■ Task prompt: Reproduce the lines of the data between the line holding "Given: Click the" and the line holding "Action: coord(781,229)", inclusive. Leave the pictures out.

■ Data to process:
__________

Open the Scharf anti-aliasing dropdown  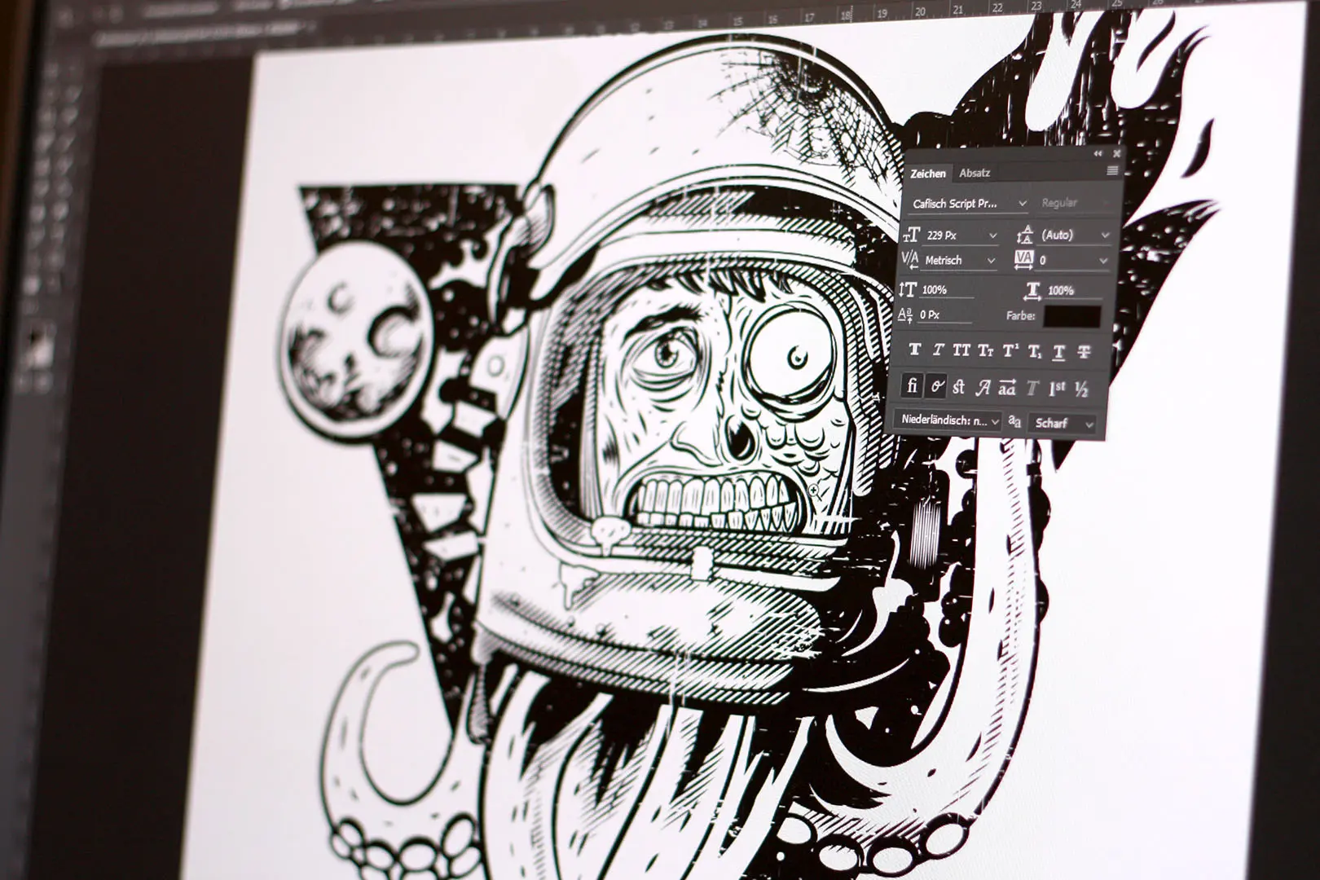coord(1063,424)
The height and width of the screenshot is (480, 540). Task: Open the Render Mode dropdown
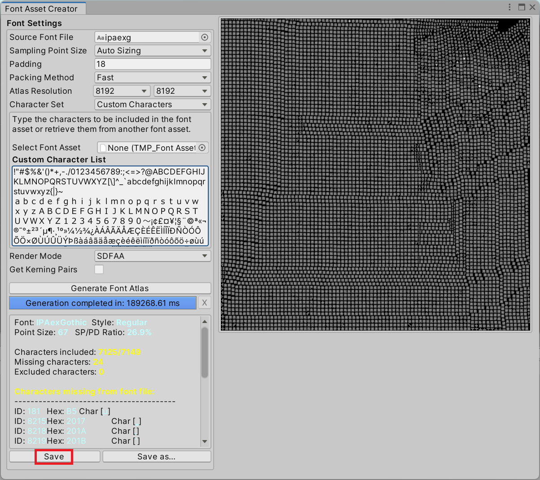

__________

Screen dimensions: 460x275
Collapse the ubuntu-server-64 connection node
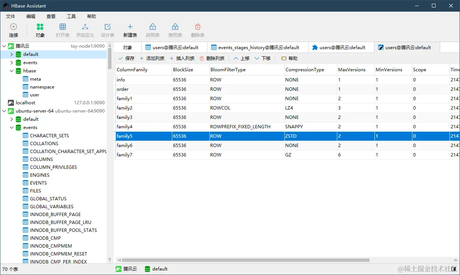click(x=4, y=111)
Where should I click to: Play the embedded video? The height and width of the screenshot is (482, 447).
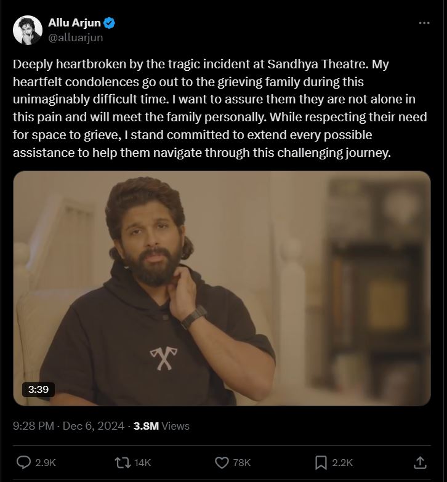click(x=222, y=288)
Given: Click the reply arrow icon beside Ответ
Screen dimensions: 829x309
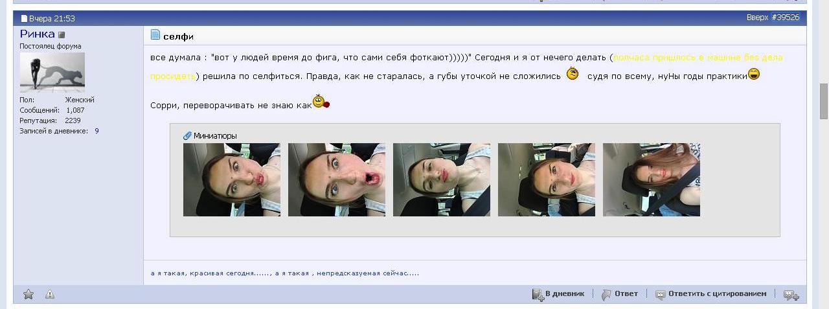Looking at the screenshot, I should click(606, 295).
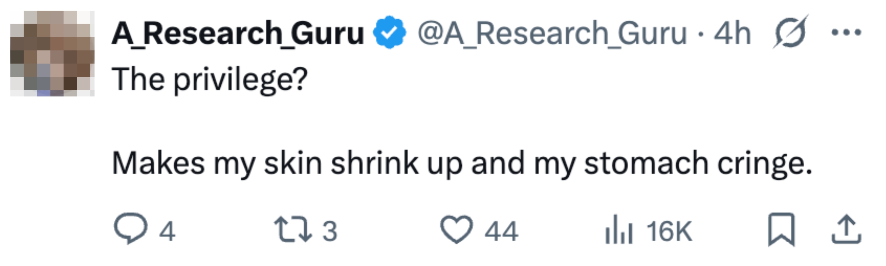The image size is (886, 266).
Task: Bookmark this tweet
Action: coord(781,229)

__________

■ Final result:
Given: Click the reply arrow icon beside Ответ
Screen dimensions: 829x309
Looking at the screenshot, I should click(606, 295).
The image size is (886, 266).
Task: Bookmark this tweet
Action: coord(781,229)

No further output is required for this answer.